Mais saurons-nous faire? Car, en France même, le français dégringole. Et si, depuis ses débuts, selon les mots de Boutros Boutros-Ghali, «la francophonie est née d’un désir ressenti hors de France», le désintérêt des élites françaises pour leur langue atteint aujourd’hui des sommets, précisément le sommet de l’État, rebaptisé Start Up Nation. La publicité, le monde de l’entreprise, les décideurs publics… Aucun secteur n’échappe aux anglicismes, et ces maux franchissent les frontières. Quand on construit l’Union européenne, on pense atlantisme et on légifère en anglais, même après le Brexit. À la Commission européenne, en 2019, 85,5% des documents envoyés en traduction avaient l’anglais comme langue source, contre 3,7% (34% vingt ans plus tôt) pour le français. Et quand le Président porte la voix de la France à l’étranger en anglais, il finit par être reçu, pour un discours au Palais présidentiel d’Alger, avec un pupitre portant la mention «Presidency of the Republic»…

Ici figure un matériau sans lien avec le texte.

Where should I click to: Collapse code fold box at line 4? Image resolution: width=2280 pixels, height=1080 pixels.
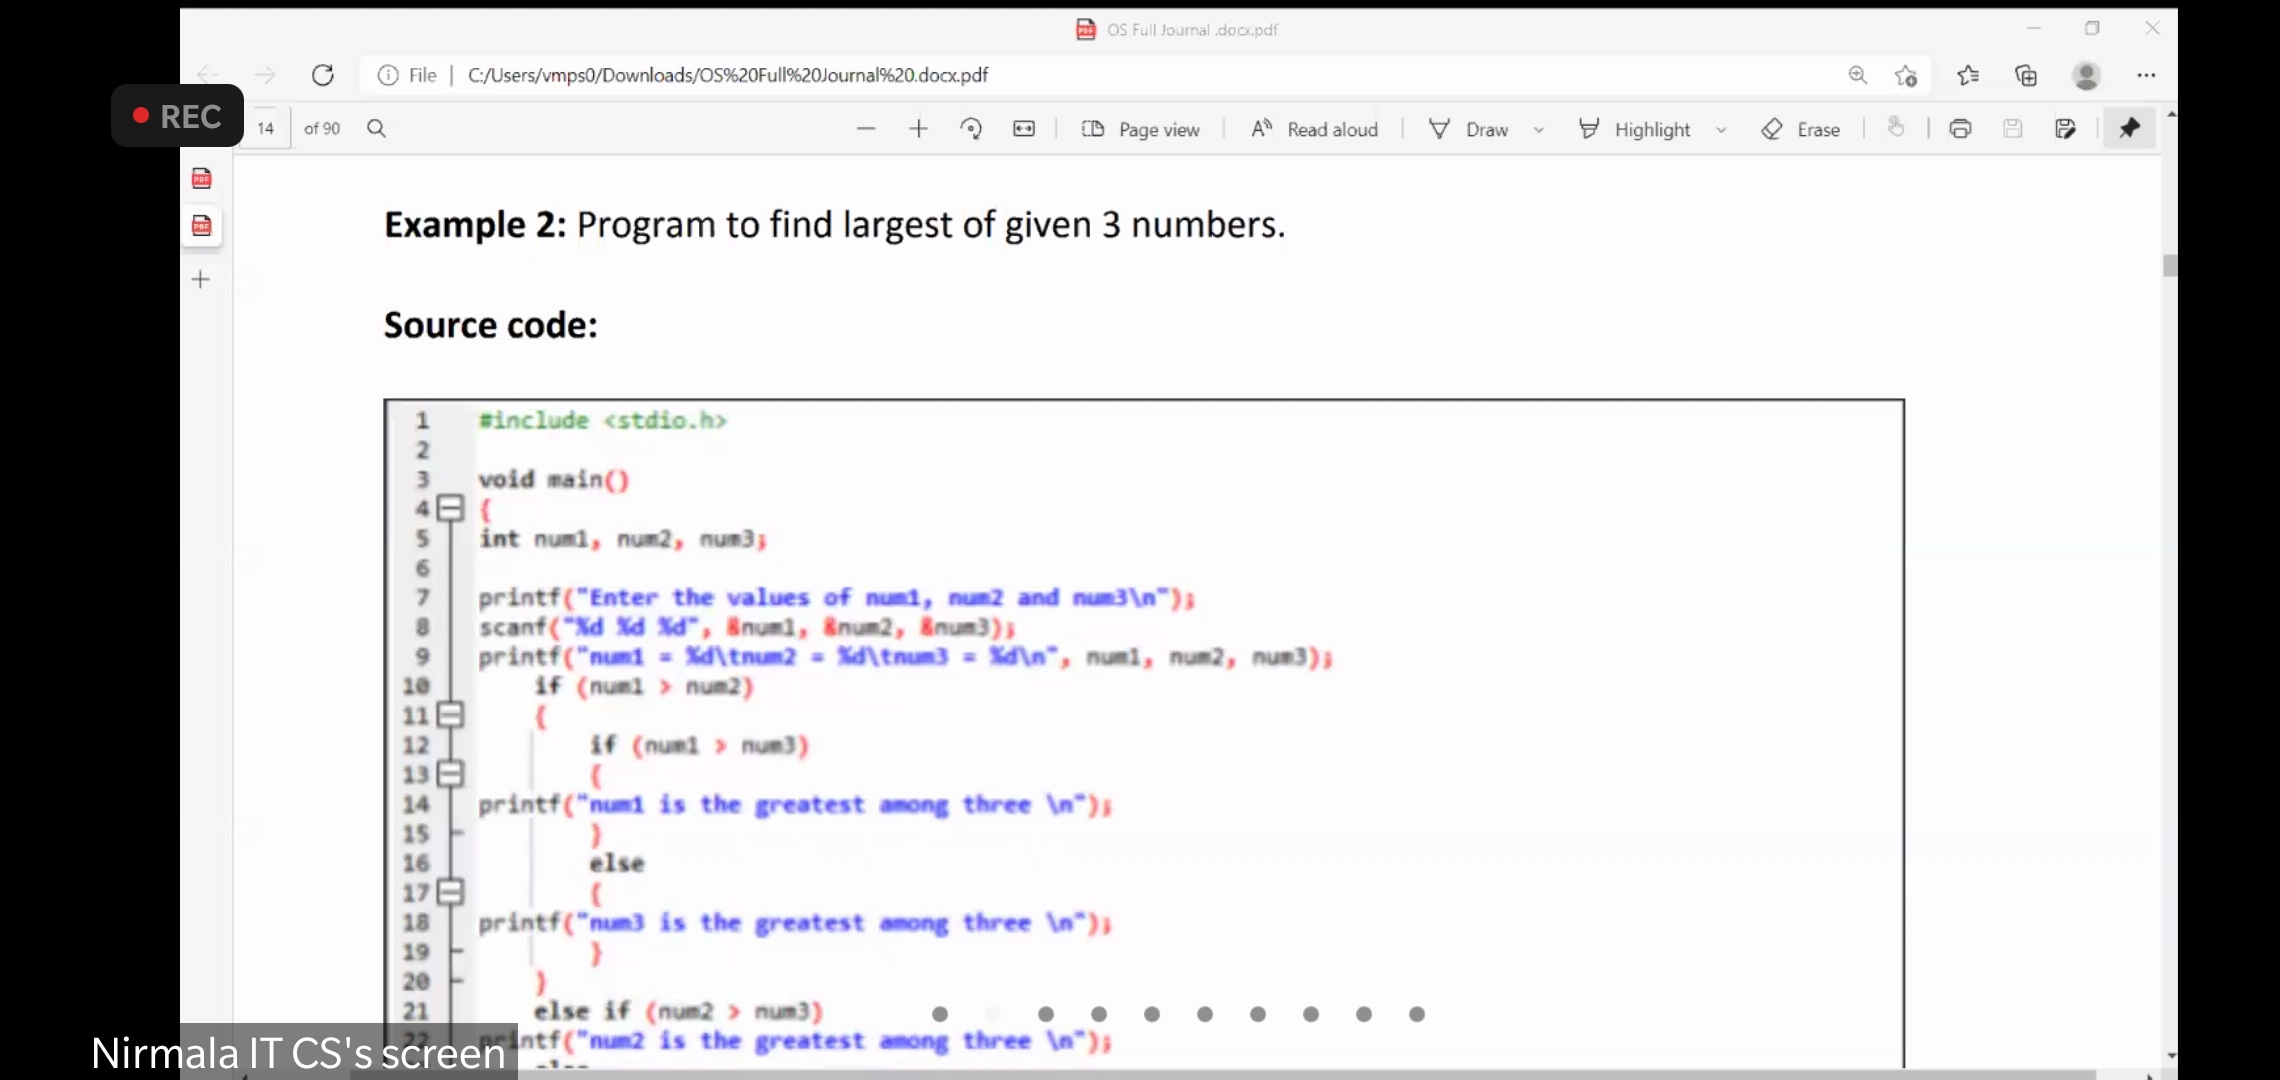point(451,508)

Que pourrons-nous faire? En cet automne où la dette est l’épée de Damoclès du gouvernement français, le renforcement des moyens pour sauver les lycées français à l’étranger reste impérieux. Ce réseau unique maillant le monde entier, accueillant deux tiers d’élèves de nationalité étrangère, que toutes les grandes puissances enviaient à la France, est déjà grandement fragilisé par les choix budgétaires à courte vue des dernières décennies. Doubler les effectifs scolarisés dans les établissements d’enseignement français à l’étranger d’ici 2030? Une promesse présidentielle récente, mais déjà balayée et occultée cet été par le coup, peut-être fatal, porté par la Turquie aux écoles françaises d’Istanbul et Ankara -en décidant d’interdire toute nouvelle inscription d’élève turc ou binational dans les bien nommés lycées Loti et De Gaulle, au nom d’une «réciprocité» exigeant de la France l’autorisation d’ouvrir des écoles turques sur le sol français… à rebours de l’esprit de «la mission» et de l’histoire des échanges entre la France et la Sublime Porte.
Enfin, que voudrons-nous faire? Car préserver ce fleuron de diplomatie culturelle que sont les lycées français ne suffira pas à endiguer les réelles menaces qui pèsent sur la langue française en Afrique et au Levant (pauvre Liban), si la France ne mène pas, en même temps, une politique offensive sur le français, vu comme la langue des études supérieures et de la recherche. Déjà, une loi de juillet 2013 autorise, dans les universités, des enseignements en anglais, heureusement encadrés à l’initiative d’un député des Français du Maghreb et de l’Afrique de l’Ouest qui savait le malheureux signal donné à sa circonscription! Également, l’augmentation continue des frais de scolarité différenciés pour s’inscrire en France est un très mauvais signal donné aux étudiants francophones non européens. Mais plus encore, être le premier pays non anglophone en termes d’attractivité dans l’enseignement supérieur, et mener, comme ce fut le cas ces deux dernières années, une politique de visas inutilement vexatoire, a renforcé un sentiment antifrançais outre Méditerranée, exploité par tous les concurrents, qu’ils soient russes, chinois ou simplement européens. Seule une politique ambitieuse de visas francophones peut permettre à la France de garder son attractivité dans le marché de l’influence «Post Bac».
Formons le vœu que le Sommet de Paris accouche d’un Erasmus francophone qui bénéficie demain à la jeunesse africaine, tout autant qu’aux étudiants français, pour que ces derniers puissent, depuis l’Afrique, apprécier l’universalité de leur langue.